TPPで味覚の秋も遺伝子組み換え???
朝晩の蒸し暑さから解放されるこの頃。食材にも秋を感じる。スーパーの鮮魚コーナーには国産の生サケが並ぶ。サケは日本人に特に人気のある魚の一つで、1年中手に入れやすい魚だ。しかし、塩サケが大半で輸入品も多く、日本の生サケはこの時期だけゆえ存分に生サケを堪能したい。
日本ではサケと言えば、北海道であろう。輸入サケというとチリ産の塩サケやノルウェー産のサーモンを連想するだろう。
先日、友人がアメリカにてメインがお肉ではなくサケのBBQをしたという話を聞いて驚いた。アメリカは牛肉というイメージがあったのだが、場所はシアトルでカナダ国境にも近く北海道と同じようにサケが遡上する姿を見ることができるらしい。シアトルは港町で、新鮮な魚が毎日市場にならび、港のすぐ前にパイク・プレイス・マーケットという市場がありシアトル観光の目玉の一つという話だ。
また、シアトルには「グレートノーザン鉄道を父とし、 日本郵船を母とする。」という言葉があるそうだ。 グレートノーザン鉄道はシカゴを起点としてシアトルまで結ぶ大陸 横断鉄道で、 シアトル港の先にはかつて日本郵船による北太平洋航路を通じて横 浜や神戸と繋がっていた。そのため、戦前は日本人街もあり、 今もその名残を見ることができるそうで日本とつながりの深い街であることを知った。
ところで、日本は世界で最も多くサケを輸入している国である。
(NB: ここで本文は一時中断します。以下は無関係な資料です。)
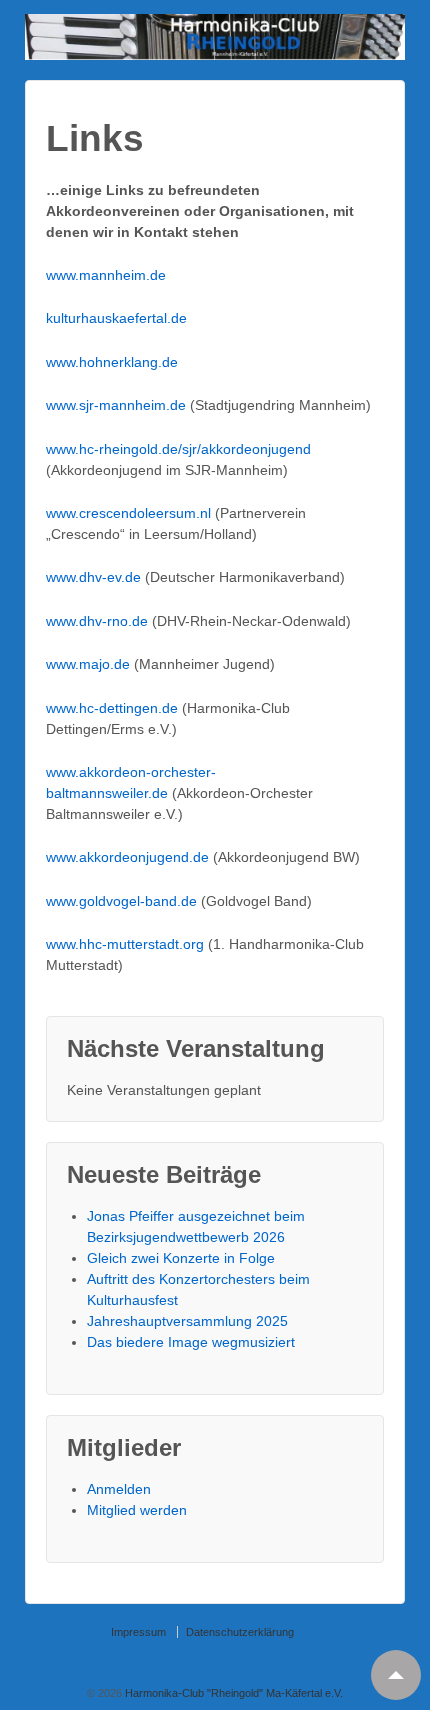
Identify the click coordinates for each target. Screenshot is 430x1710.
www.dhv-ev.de (95, 577)
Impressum (138, 1632)
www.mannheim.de (106, 275)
昨年アメリカで遺伝子組み換えのサケがアメリカで食品として流通を許可されたことを皆さんはご存知だろうか。アメリカで認可されたということは、遺伝子組み換えが世界的に流通する日が到来することが予想される。それは日本に遺伝子組み換えのサケが輸入される日が近づいたということである。
TPPは加盟国のルールを揃えなくてはならない。ということは、現行の遺伝子組み換えの表示義務はなくなるだろう。遺伝子組み換えについての表示が貿易の障害になると見なされれば、その表示すらできないのだ。
遺伝子組み換えの表示は、大豆やとうもろこし等の野菜類だけではなくサケでも問題になるのかと恐ろしくなった。大好きなサケを安心して塩焼きにしたり、ムニエルにしたり、ちゃんちゃん焼きにしたり、これは贅沢な願いだろうか。